(Beginning of Supplied entries)

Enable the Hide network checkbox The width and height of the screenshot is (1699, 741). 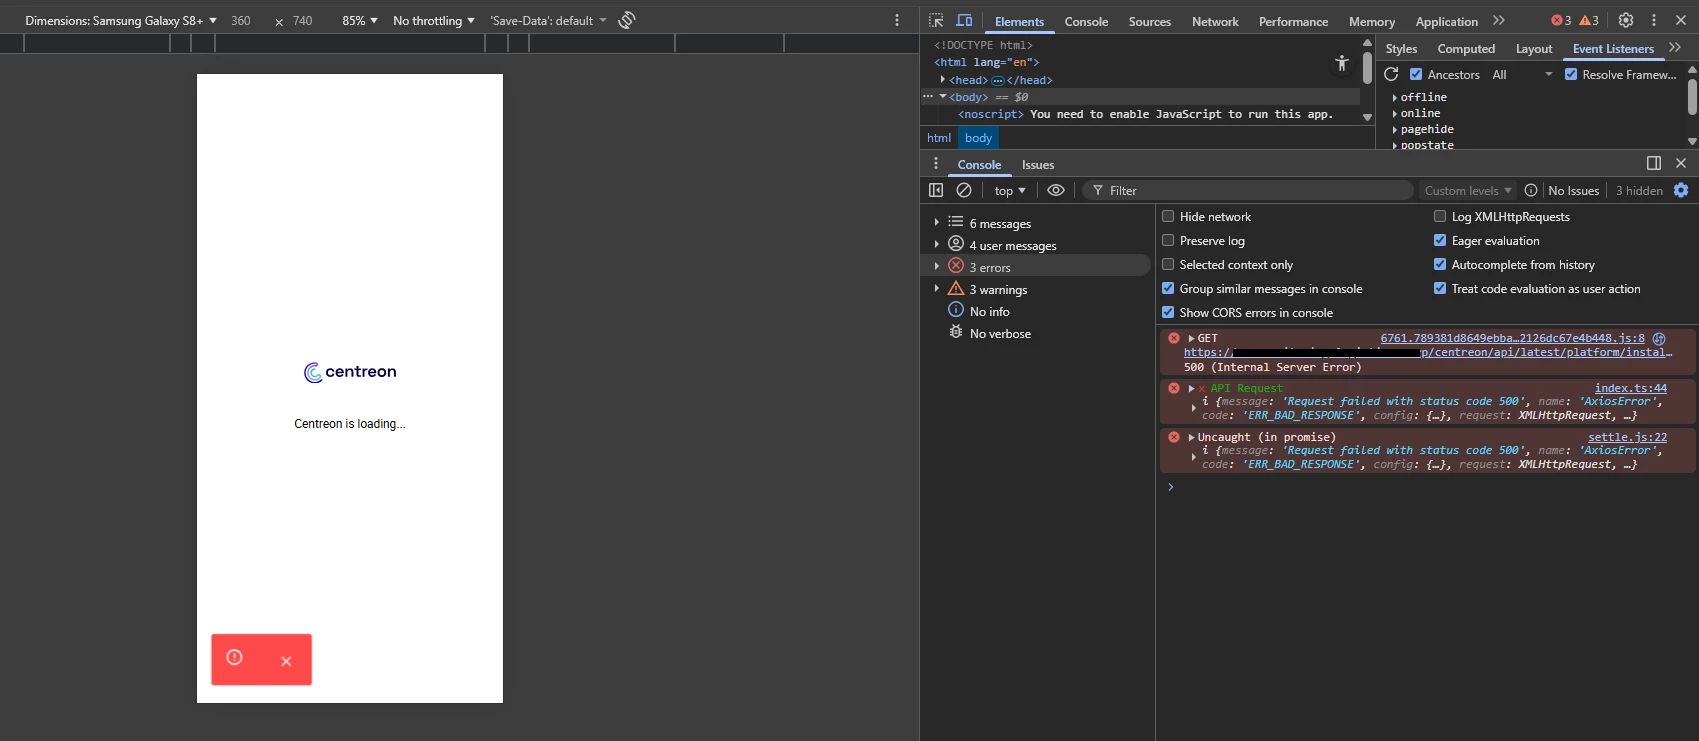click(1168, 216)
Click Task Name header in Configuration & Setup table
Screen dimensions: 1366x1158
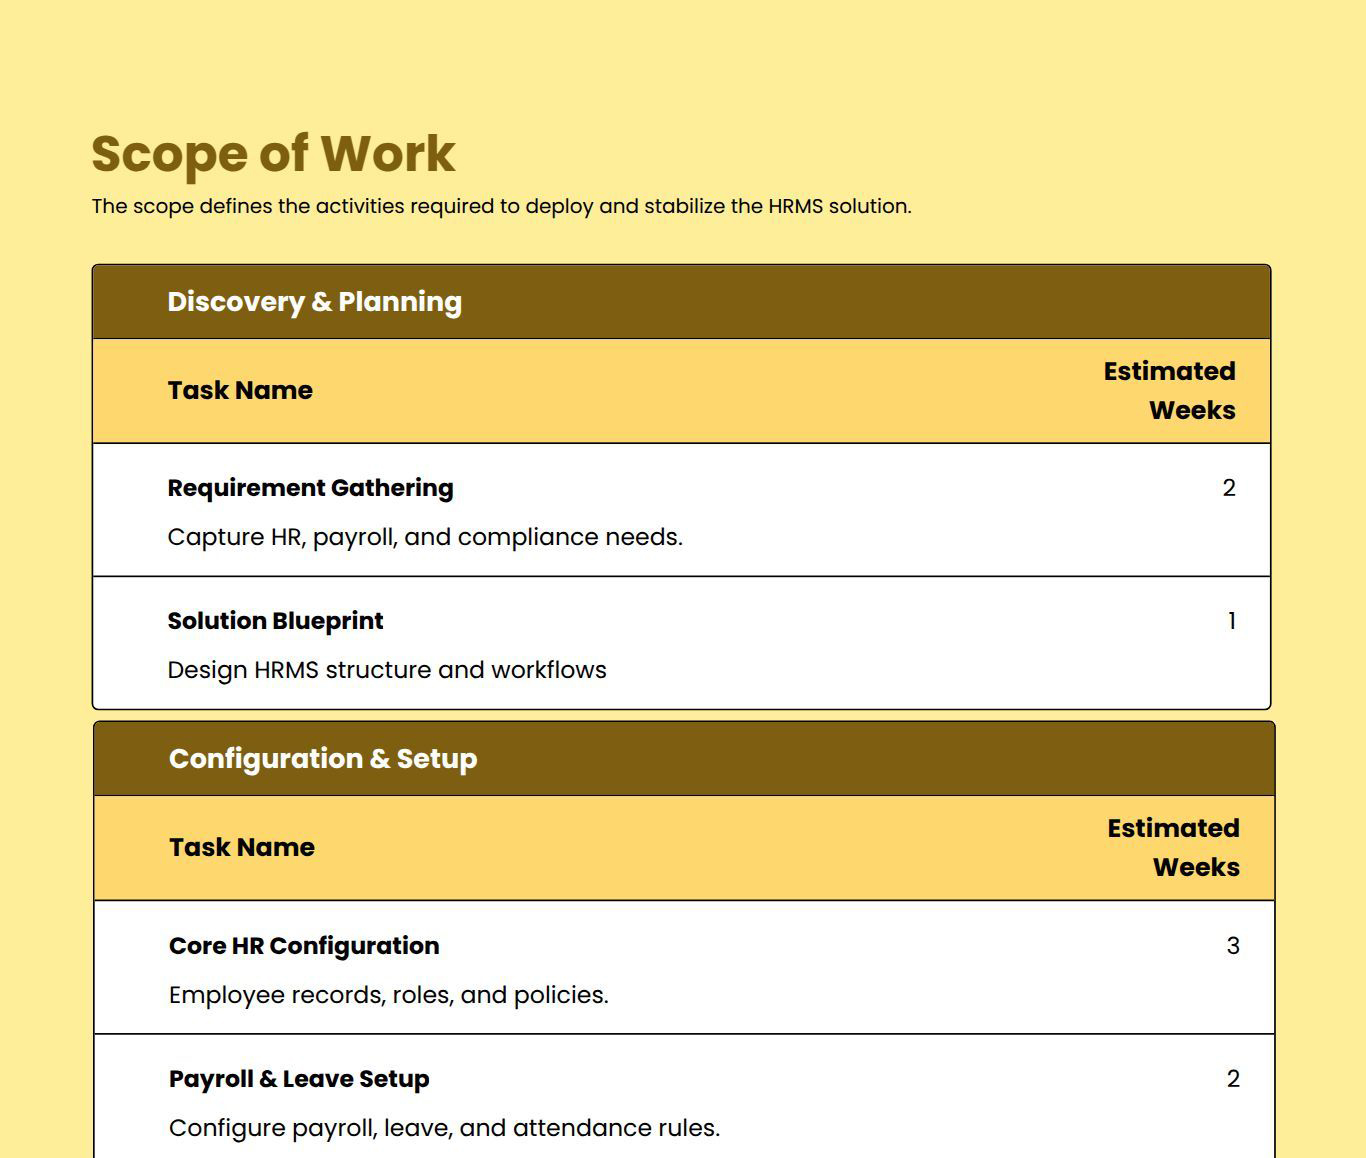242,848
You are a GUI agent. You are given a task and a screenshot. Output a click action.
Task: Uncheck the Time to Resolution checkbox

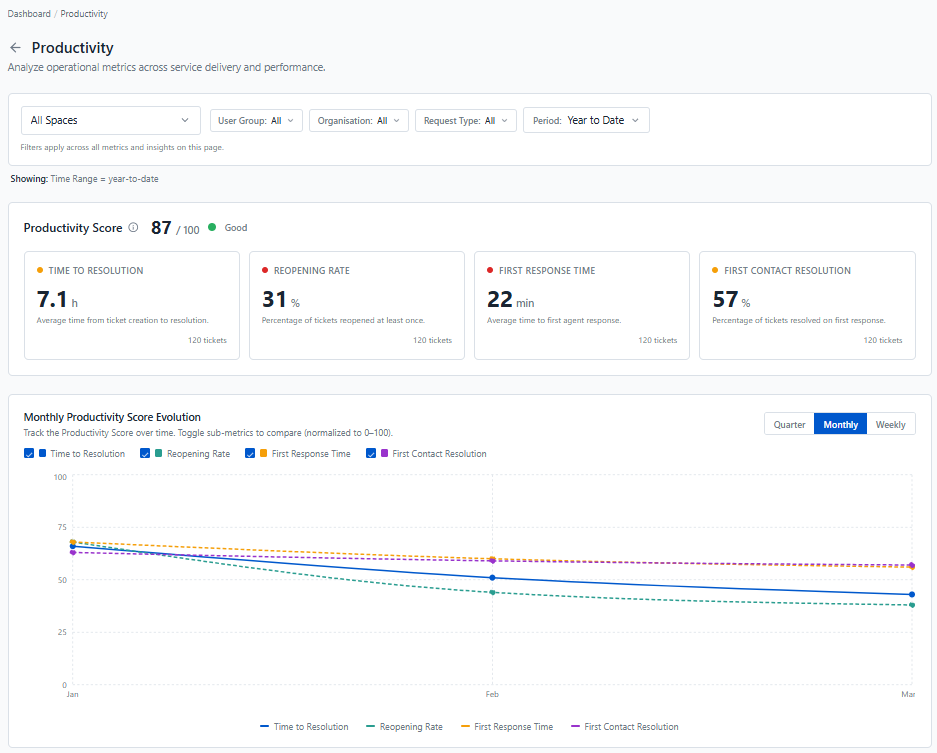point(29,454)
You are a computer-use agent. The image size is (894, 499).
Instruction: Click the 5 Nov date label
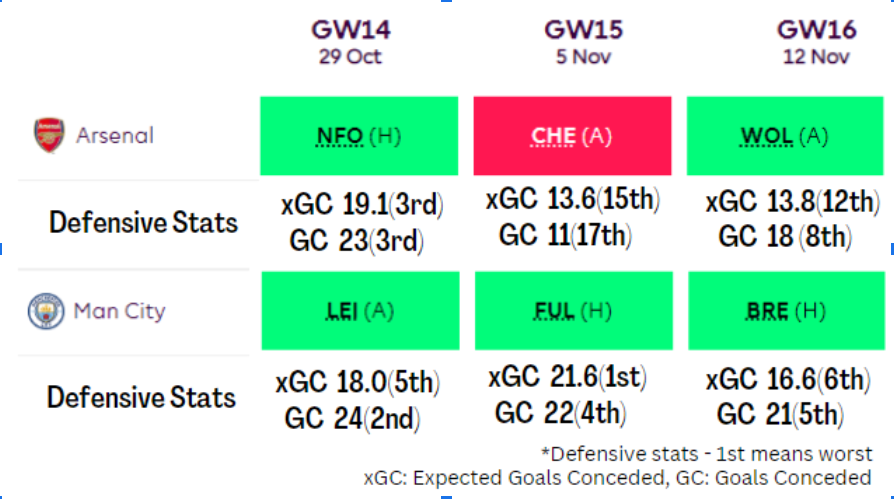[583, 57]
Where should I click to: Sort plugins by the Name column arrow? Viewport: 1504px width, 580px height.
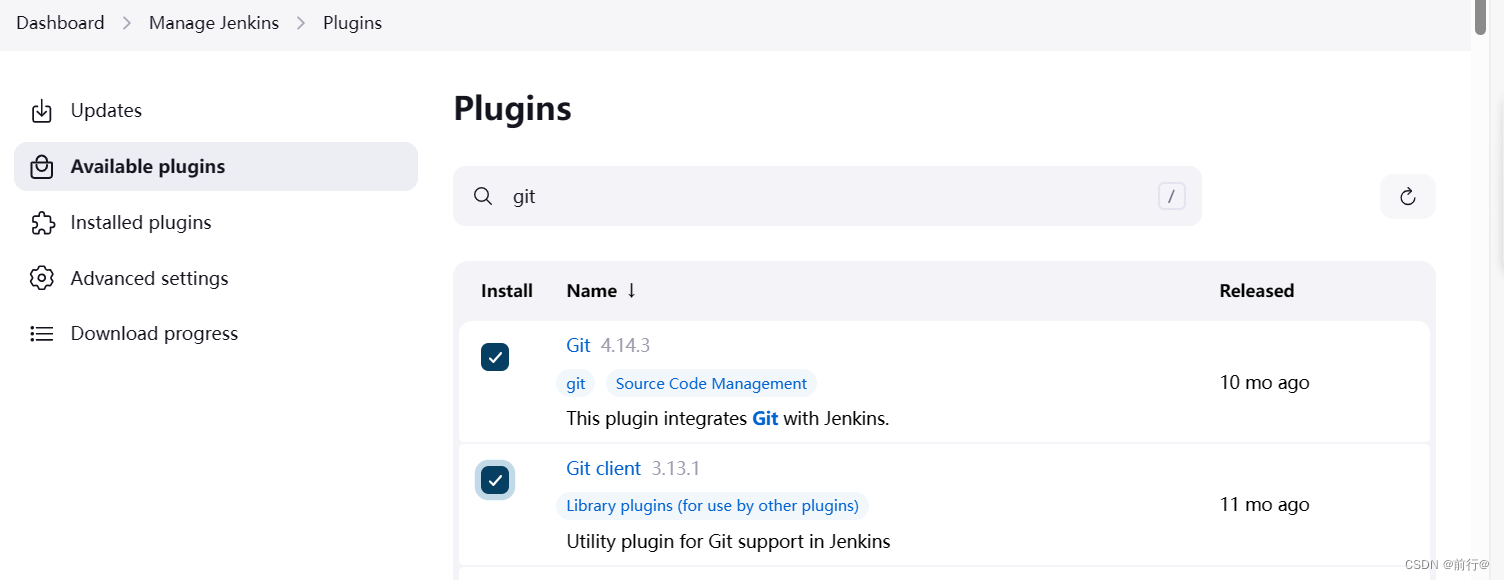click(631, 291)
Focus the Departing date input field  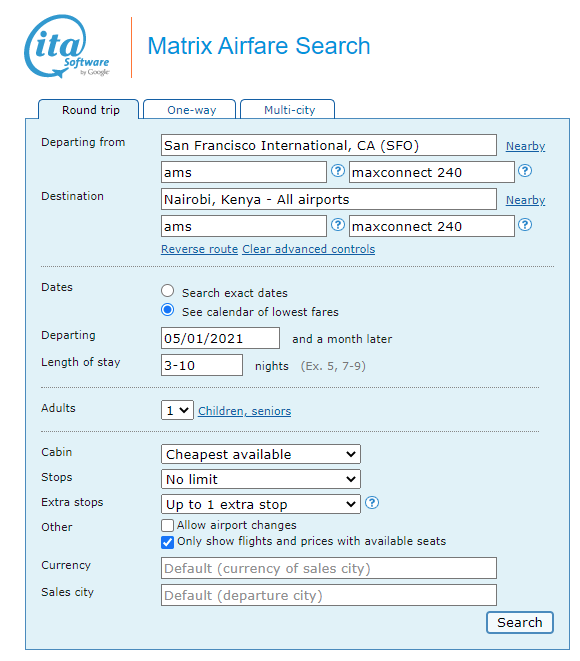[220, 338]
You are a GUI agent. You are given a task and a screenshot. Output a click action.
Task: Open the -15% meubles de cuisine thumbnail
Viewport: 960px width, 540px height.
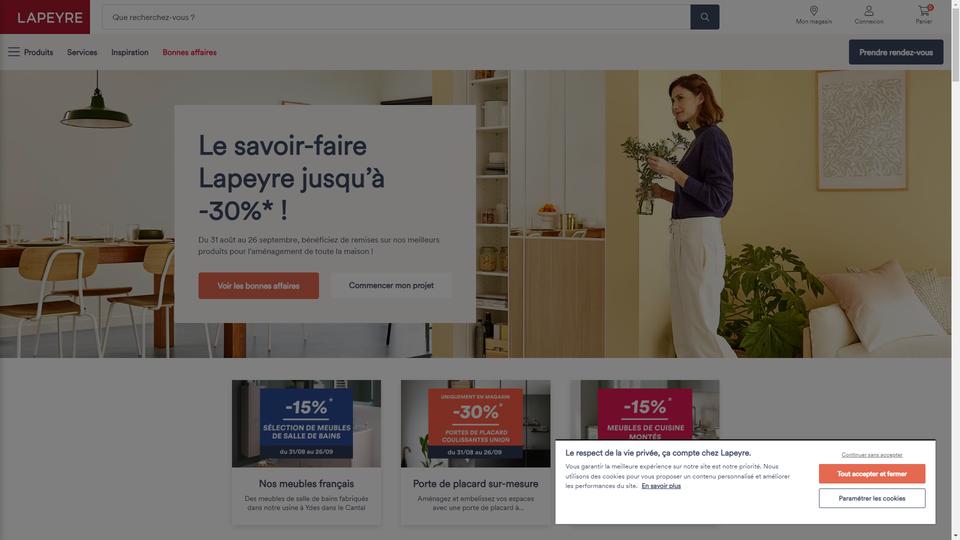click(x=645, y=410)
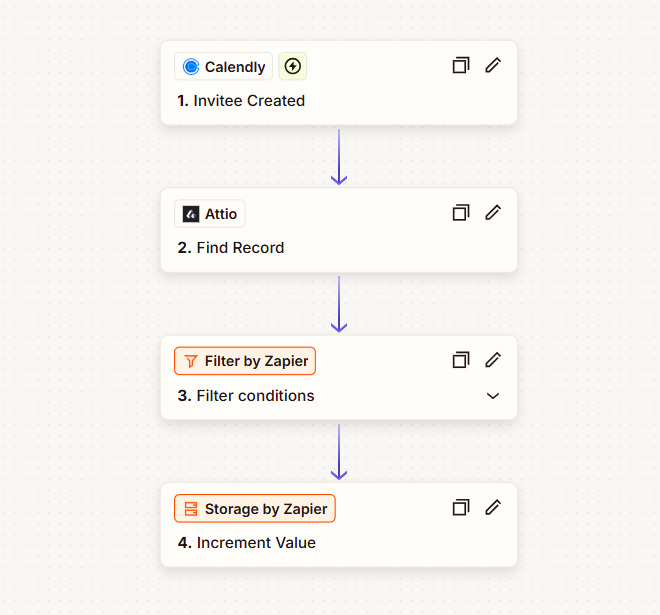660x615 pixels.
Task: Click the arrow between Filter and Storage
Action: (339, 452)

(End of Supplied entries)

## Exercise details
Take the line containing "Task: Open the" and every line after it through the end of the data, and write them out exactly, with no pictures.

## Answer space
Task: Open the -15% meubles de cuisine thumbnail
Viewport: 960px width, 540px height.
click(x=645, y=410)
660x615 pixels.
Task: Click the arrow between Filter and Storage
Action: (339, 452)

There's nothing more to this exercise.